En una casa paterna del balneario La Pedrera, David ( Pablo Riera ), estudiante de 25 años, se lo pasa sin hacer nada o haciendo algo con su novia  en la cama, mientras simula preparar un próximo exámen que ha perdido, recibe esporádicas visitas del padre ( Martín Adjamián ) por lo general para retarlo por su molicie y por mantenerlo sin que el vástago cambie. Luego que la novia retorna a Montevideo, la llegada del padre, sin duda viudo y con mujer joven y gorda, enfrenta a David con el ultimatum de cambiar de vida, para demostrarlo David deberá construir su casa en un terreno que le ha regalado el progenitor. Este pagará los materiales y a dos albañiles, por su parte David no podrá abandonar el balneario hasta no terminar la construcción. La cosa no funciona, la haraganaría y torpeza provocan los retos, burlas, abusos de los operarios, las visitas del padre escasean y con ellas el dinero. David debe a todo el mundo, pierde crédito, los albañiles abandonan la obra, el sigue impasible acomodando el cuerpo a lo que venga. Viene el padre, ve el desastre, ya no hay ultimatum, sólo simple expulsión de David, quien va a vivir a la casa precaria que también construye su mejor amigo ( Sergio Gorfinkel ), obsesionado con la siliconas femeninas y entusiasta de los mejunjes de hongos alucinógenos.
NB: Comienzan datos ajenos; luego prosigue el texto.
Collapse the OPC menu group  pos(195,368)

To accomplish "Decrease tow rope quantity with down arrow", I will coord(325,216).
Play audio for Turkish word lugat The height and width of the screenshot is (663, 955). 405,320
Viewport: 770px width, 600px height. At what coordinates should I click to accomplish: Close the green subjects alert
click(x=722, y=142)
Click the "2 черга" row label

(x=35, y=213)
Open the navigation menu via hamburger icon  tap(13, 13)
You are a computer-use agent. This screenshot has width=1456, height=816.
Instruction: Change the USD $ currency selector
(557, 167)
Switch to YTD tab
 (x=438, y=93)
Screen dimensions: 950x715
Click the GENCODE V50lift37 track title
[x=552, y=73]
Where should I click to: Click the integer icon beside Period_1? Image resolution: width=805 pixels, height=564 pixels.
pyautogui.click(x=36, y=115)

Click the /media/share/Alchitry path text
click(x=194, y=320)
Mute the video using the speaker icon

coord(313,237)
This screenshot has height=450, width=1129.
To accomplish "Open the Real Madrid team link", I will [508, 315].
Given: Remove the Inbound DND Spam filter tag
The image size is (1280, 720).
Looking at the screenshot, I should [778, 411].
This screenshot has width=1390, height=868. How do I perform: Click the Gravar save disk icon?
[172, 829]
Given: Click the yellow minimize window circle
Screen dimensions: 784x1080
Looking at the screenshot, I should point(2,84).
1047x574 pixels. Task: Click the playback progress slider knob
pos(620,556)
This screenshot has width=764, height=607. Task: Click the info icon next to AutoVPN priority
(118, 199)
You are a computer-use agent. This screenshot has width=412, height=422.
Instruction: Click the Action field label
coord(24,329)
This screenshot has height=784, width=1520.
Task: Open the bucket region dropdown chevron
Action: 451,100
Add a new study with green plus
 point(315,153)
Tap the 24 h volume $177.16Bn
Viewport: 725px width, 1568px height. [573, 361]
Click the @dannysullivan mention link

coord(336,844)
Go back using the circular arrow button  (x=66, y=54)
Hasta que la barra de amigos locales de David irrumpe resuelven ayudarlo a terminar a su casa, se soluciona el diferendo con el padre, David sale de su destierro, viaja a Montevideo para rendir su examen.

 

Manuel Nieto, desde el libreto y la dirección, retrata desde la vida cotidiana a alguien de 25 años que se siente y quiere seguir siendo adolescente mantenido por el padre, con vagos y remotos propósitos, deberes o futuro, acoquinado en la estupenda molicie de la catrera, con sexo o sin él, no premura, por las parrandas con amigos de escaseces de vino cerveza, hongos alucinógenos o porros. Es una crónica de un vida humilde casi perruna, en su resignación, ausencia de rebeldía o ilusión de ninguna especie, estoicismo de privación y hambre. Tal crónica gira en torno a la construcción de la casa, en un relato que se toma sus tiempo, donde ocurre pocas cosas o nada, en que la propia trama y la realización parece tan indecisa como el personaje que retrata, pero en cuyas imágenes, incluso desprolijas, de modo creciente logra interesar y seducir al espectador.

 

En ella, Nieto logra concretar una gran cantidad de datos e información vitales acerca del retrato de un personaje juvenil, bien defendido por la sobria máscara de Pablo Riera, mostrar el contexto que lo rodea, el revés triste de un paraíso oceánico sin turismo, con su hastío de todos los días, paisaje irrelevante de vida anodina, con sus seres pintorescos y barra de amigos que no escapan al carácter ramplón de sus dichos, bromas y humor, con aquella novia que retorna para la traición con el mejor amigo y otros avatares que reflejan la fragilidad de los vínculos y afectos. Que ese retrato de una humanidad desasida, pedestre y triste seduzca al público, tiene que ver con la honestidad tem{atica de Manuel Nieto, pero también con una tesitura formal, que m{as allá de desajustes, pérdidas de orientación, pago de derecho de piso por debut, opera con creciente eficacia de estilo para desdramatizar el contenido del relato, sin patetismo ni lágrimas al acecho.